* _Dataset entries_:

= = =

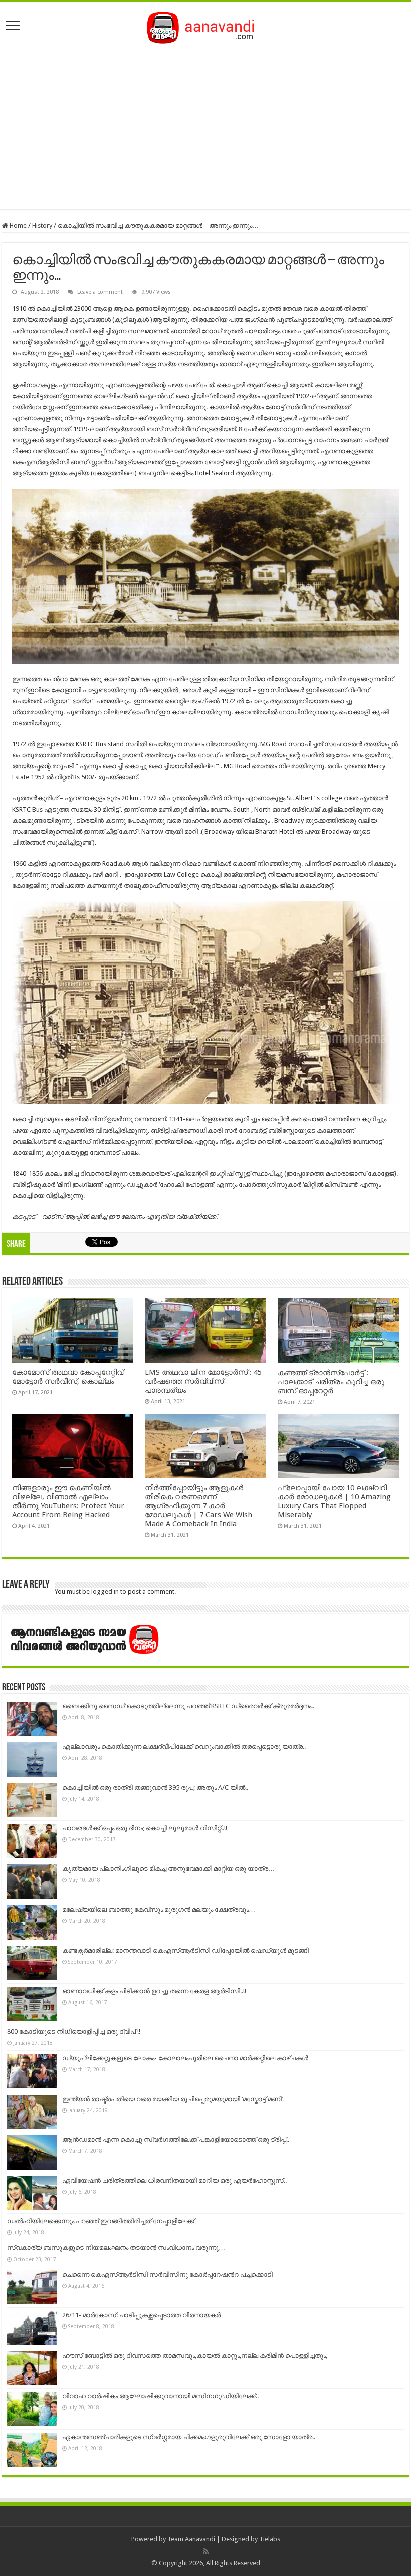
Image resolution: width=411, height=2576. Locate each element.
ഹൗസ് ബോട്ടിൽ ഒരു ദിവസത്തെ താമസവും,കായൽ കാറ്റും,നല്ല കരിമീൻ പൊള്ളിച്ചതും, (194, 2355)
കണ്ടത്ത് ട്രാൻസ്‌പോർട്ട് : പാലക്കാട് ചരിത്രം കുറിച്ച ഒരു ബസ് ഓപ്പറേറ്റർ (331, 1381)
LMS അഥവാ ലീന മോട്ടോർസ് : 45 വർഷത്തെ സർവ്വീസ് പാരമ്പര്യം (203, 1381)
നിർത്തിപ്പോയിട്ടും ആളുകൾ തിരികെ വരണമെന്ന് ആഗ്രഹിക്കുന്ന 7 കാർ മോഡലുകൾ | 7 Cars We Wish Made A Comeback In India (198, 1505)
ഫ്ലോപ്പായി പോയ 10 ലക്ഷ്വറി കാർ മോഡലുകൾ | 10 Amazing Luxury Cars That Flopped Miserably (334, 1501)
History (42, 225)
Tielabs (269, 2539)
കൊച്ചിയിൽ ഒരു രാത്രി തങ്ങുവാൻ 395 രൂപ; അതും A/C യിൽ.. (155, 1787)
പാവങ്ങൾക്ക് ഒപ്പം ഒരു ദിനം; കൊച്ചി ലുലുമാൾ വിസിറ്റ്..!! (144, 1828)
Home (17, 225)
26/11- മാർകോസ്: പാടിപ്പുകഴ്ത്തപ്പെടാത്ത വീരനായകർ (141, 2315)
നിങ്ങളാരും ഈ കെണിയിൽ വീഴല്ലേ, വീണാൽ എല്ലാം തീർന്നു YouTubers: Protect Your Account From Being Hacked (68, 1501)
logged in (105, 1591)
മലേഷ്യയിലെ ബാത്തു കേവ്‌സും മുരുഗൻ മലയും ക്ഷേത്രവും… (158, 1909)
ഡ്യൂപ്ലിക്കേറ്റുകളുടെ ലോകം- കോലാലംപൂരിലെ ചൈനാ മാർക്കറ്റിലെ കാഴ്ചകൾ (185, 2058)
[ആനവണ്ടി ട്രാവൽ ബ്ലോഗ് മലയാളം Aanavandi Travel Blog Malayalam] (206, 26)
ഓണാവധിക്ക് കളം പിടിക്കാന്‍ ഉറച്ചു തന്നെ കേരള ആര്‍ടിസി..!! (154, 1991)
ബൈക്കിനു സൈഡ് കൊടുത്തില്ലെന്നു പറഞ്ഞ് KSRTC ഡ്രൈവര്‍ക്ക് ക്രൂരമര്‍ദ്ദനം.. (188, 1706)
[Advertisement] (205, 124)
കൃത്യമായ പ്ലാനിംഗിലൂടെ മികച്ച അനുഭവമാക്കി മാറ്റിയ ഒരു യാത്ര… (168, 1868)
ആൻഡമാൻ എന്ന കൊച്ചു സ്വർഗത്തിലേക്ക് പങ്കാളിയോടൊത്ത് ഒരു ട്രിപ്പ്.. (175, 2139)
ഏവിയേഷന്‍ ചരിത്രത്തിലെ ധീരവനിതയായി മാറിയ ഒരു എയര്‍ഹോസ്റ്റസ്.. (174, 2180)
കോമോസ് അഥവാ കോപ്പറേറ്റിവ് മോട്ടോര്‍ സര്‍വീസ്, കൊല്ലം (67, 1377)
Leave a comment (100, 292)
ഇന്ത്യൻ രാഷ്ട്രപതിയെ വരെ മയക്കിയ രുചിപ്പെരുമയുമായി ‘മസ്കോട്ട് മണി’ (172, 2099)
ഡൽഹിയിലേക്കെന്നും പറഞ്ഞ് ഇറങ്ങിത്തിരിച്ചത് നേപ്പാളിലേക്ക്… (104, 2221)
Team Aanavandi (191, 2539)
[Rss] (206, 2551)
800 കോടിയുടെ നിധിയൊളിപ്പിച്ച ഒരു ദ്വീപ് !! (73, 2031)
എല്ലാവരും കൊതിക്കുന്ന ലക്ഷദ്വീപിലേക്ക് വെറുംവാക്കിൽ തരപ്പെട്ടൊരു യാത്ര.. (184, 1746)
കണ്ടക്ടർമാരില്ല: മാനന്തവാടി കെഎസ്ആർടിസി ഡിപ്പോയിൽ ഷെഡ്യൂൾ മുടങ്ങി (185, 1950)
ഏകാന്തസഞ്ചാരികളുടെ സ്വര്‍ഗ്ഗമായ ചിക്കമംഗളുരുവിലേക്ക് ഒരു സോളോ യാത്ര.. (188, 2437)
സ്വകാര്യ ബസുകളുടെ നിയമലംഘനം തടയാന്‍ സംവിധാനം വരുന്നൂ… (116, 2247)
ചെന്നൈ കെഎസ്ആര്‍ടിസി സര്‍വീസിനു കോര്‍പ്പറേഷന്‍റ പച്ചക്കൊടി (167, 2274)
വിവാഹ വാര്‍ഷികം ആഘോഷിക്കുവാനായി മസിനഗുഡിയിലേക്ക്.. (160, 2396)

= = =

Show every line above in which the word "Cars" appears.

നിർത്തിപ്പോയിട്ടും ആളുകൾ തിരികെ വരണമെന്ന് ആഗ്രഹിക്കുന്ന 7 കാർ മോഡലുകൾ | 7 Cars We Wish Made A Comeback In India (198, 1505)
ഫ്ലോപ്പായി പോയ 10 ലക്ഷ്വറി കാർ മോഡലുകൾ | 10 Amazing Luxury Cars That Flopped Miserably (334, 1501)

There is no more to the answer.